> [TASK OBJECTIVE] Reproduce, word for word, the stretch of the contractor insurance excerpt from "of legal representation" through "to the vendor.".

> [SUPPLIED TEXT]

- - - -

Masonry Magazine March 1967 Page. 8

Masonry Magazine March 1967 Page. 8

Masonry Magazine March 1967 Page. 8
Insurance For Contractors
(Continued from page 7)

of legal representation and defense. The usual premium charge is 15% to 25% of the Products Liability premium otherwise developed, less than would be charged under a separate policy issued to the vendor.


H-Professional Liability

Anyone employing a physician or nurse is open to claims alleging professional malpractice. Coverage may be provided by endorsement or separate policy, the premium charge being dependent upon the number of such persons employed and the facilities available for treatment of injured employees. Recommended where such exposure is present. (See separate discussion of Architects' and Engineers' Professional Liability.)

- - - -

> [Pixel coordinate grounding data]

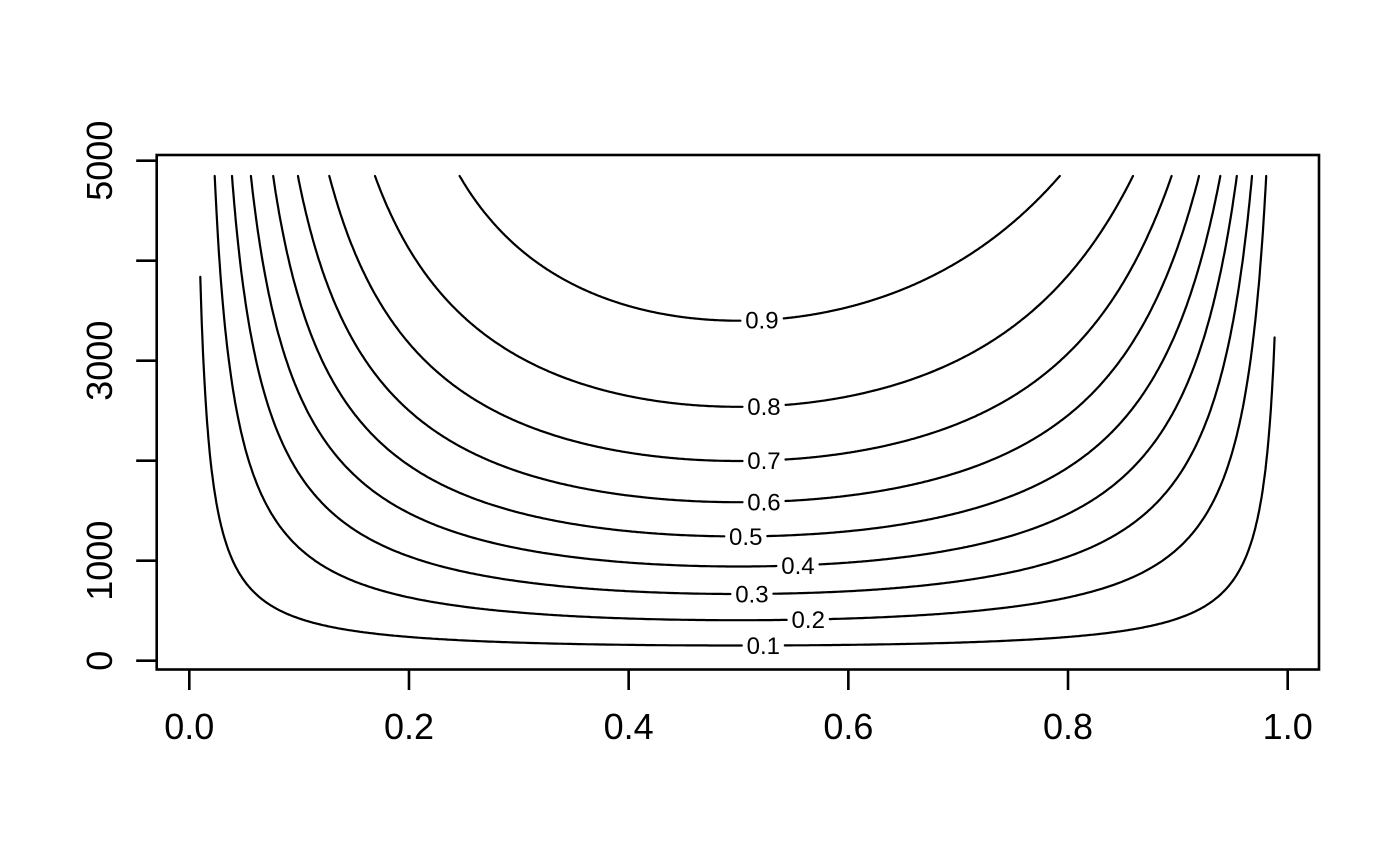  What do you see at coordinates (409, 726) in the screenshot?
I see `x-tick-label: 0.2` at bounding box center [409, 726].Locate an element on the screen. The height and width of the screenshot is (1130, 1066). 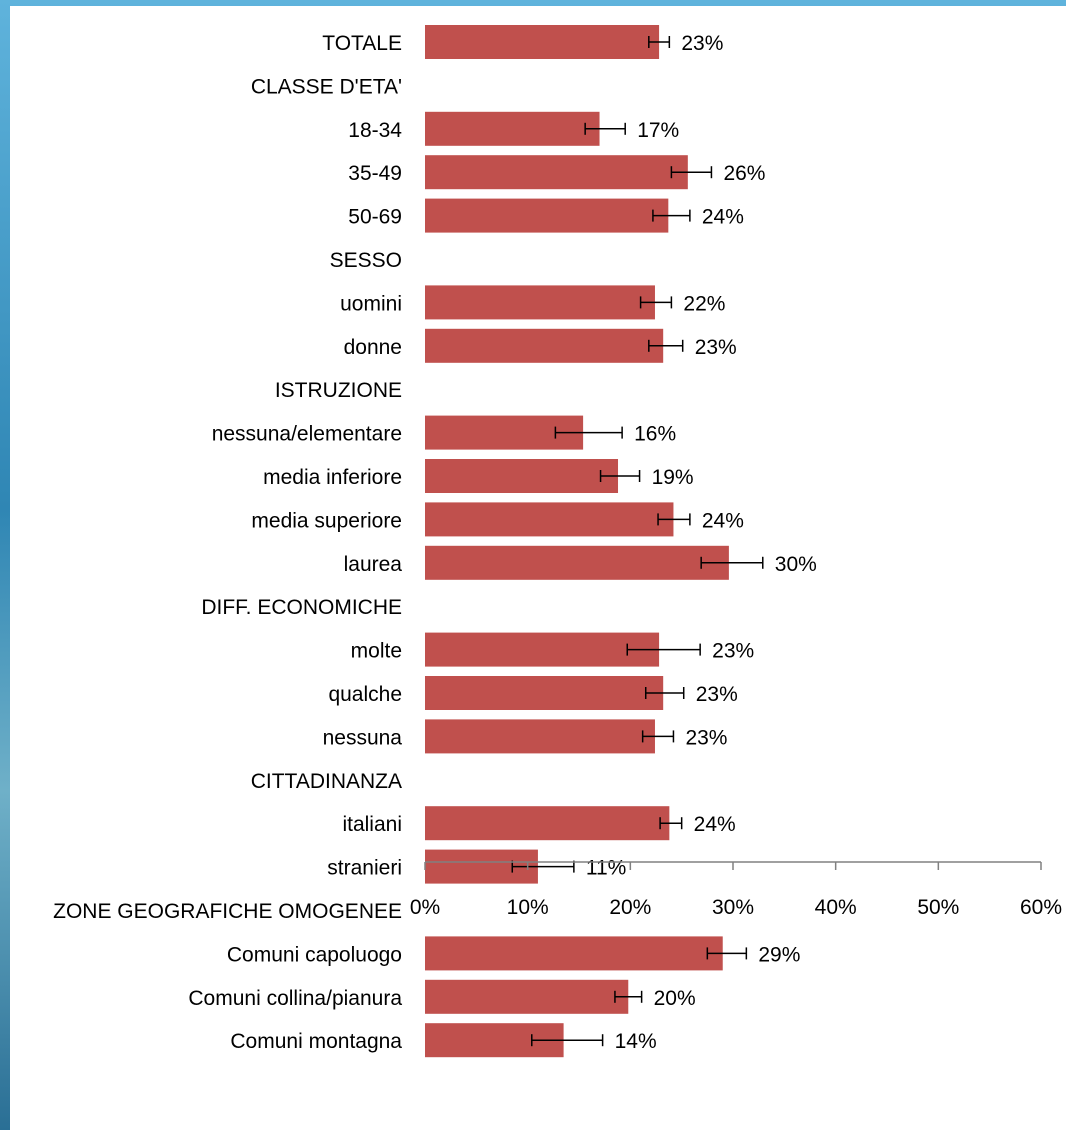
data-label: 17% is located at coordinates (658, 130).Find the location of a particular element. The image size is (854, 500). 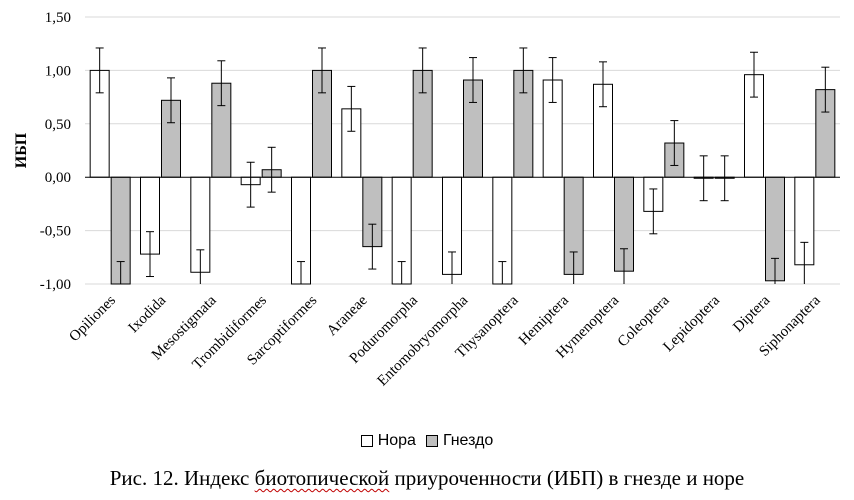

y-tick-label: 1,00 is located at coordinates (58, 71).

- - - -

> [RESULT OF THE TASK]
of legal representation and defense. The usual premium charge is 15% to 25% of the Products Liability premium otherwise developed, less than would be charged under a separate policy issued to the vendor.